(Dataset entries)
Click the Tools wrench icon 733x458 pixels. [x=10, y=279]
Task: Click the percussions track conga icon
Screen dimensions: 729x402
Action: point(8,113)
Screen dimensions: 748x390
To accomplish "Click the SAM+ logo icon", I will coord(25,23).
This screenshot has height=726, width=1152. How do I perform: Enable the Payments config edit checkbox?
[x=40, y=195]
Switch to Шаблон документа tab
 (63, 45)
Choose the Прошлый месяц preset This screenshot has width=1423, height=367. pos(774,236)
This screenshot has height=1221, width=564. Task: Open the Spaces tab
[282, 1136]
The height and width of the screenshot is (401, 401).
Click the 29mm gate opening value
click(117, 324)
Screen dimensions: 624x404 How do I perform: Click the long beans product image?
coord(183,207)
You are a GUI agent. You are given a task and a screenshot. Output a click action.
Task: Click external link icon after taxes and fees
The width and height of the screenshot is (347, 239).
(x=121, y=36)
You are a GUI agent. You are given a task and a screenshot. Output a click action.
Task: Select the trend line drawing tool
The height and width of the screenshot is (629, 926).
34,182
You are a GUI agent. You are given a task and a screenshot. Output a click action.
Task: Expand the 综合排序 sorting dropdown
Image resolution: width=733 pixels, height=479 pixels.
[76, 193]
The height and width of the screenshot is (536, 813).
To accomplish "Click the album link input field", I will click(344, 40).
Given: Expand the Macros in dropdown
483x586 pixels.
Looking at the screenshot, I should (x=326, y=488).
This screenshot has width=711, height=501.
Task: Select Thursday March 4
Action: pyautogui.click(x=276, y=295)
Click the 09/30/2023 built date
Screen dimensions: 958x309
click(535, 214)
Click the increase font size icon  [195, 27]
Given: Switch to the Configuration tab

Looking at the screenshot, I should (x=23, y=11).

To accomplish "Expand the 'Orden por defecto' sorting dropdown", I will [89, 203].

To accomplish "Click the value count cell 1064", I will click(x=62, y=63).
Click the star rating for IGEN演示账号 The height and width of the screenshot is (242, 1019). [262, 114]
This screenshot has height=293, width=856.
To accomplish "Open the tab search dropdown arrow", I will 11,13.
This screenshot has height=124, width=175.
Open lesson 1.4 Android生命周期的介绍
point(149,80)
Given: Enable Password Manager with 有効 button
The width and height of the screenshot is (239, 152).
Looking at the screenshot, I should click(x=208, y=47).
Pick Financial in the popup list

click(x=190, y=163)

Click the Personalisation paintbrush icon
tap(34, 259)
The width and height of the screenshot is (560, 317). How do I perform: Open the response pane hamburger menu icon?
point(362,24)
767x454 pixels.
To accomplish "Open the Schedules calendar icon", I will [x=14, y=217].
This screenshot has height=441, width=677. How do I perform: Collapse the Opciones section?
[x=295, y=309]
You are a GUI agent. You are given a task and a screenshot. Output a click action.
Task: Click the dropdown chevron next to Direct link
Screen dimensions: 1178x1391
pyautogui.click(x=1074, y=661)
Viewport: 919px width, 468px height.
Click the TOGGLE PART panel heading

Problem to work on
Each line of the data is to be transcribed exactly.

Solution to this exercise
Click the Tools wrench icon 733x458 pixels. [x=10, y=279]
Task: Click the percussions track conga icon
Screen dimensions: 729x402
Action: point(8,113)
Screen dimensions: 748x390
To accomplish "Click the SAM+ logo icon", I will coord(25,23).
This screenshot has height=726, width=1152. How do I perform: Enable the Payments config edit checkbox?
[x=40, y=195]
Switch to Шаблон документа tab
 (63, 45)
Choose the Прошлый месяц preset This screenshot has width=1423, height=367. pos(774,236)
This screenshot has height=1221, width=564. Task: Open the Spaces tab
[282, 1136]
The height and width of the screenshot is (401, 401).
Click the 29mm gate opening value
click(117, 324)
Screen dimensions: 624x404 How do I perform: Click the long beans product image?
coord(183,207)
You are a GUI agent. You are given a task and a screenshot. Output a click action.
Task: Click external link icon after taxes and fees
The width and height of the screenshot is (347, 239).
(x=121, y=36)
You are a GUI agent. You are given a task and a screenshot. Output a click action.
Task: Select the trend line drawing tool
The height and width of the screenshot is (629, 926).
34,182
You are a GUI agent. You are given a task and a screenshot. Output a click action.
Task: Expand the 综合排序 sorting dropdown
Image resolution: width=733 pixels, height=479 pixels.
[76, 193]
The height and width of the screenshot is (536, 813).
To accomplish "Click the album link input field", I will click(344, 40).
Given: Expand the Macros in dropdown
483x586 pixels.
Looking at the screenshot, I should (x=326, y=488).
This screenshot has width=711, height=501.
Task: Select Thursday March 4
Action: pyautogui.click(x=276, y=295)
Click the 09/30/2023 built date
Screen dimensions: 958x309
click(535, 214)
Click the increase font size icon  [195, 27]
Given: Switch to the Configuration tab

Looking at the screenshot, I should (x=23, y=11).

To accomplish "Expand the 'Orden por defecto' sorting dropdown", I will [89, 203].

To accomplish "Click the value count cell 1064", I will click(x=62, y=63).
Click the star rating for IGEN演示账号 The height and width of the screenshot is (242, 1019). [262, 114]
This screenshot has height=293, width=856.
To accomplish "Open the tab search dropdown arrow", I will 11,13.
This screenshot has height=124, width=175.
Open lesson 1.4 Android生命周期的介绍
point(149,80)
Given: Enable Password Manager with 有効 button
The width and height of the screenshot is (239, 152).
Looking at the screenshot, I should click(x=208, y=47).
Pick Financial in the popup list

click(x=190, y=163)

Click the Personalisation paintbrush icon
tap(34, 259)
The width and height of the screenshot is (560, 317). How do I perform: Open the response pane hamburger menu icon?
point(362,24)
767x454 pixels.
To accomplish "Open the Schedules calendar icon", I will [x=14, y=217].
This screenshot has height=441, width=677. How do I perform: Collapse the Opciones section?
[x=295, y=309]
You are a GUI agent. You are given a task and a screenshot. Output a click action.
Task: Click the dropdown chevron next to Direct link
Screen dimensions: 1178x1391
pyautogui.click(x=1074, y=661)
Viewport: 919px width, 468px height.
Click the TOGGLE PART panel heading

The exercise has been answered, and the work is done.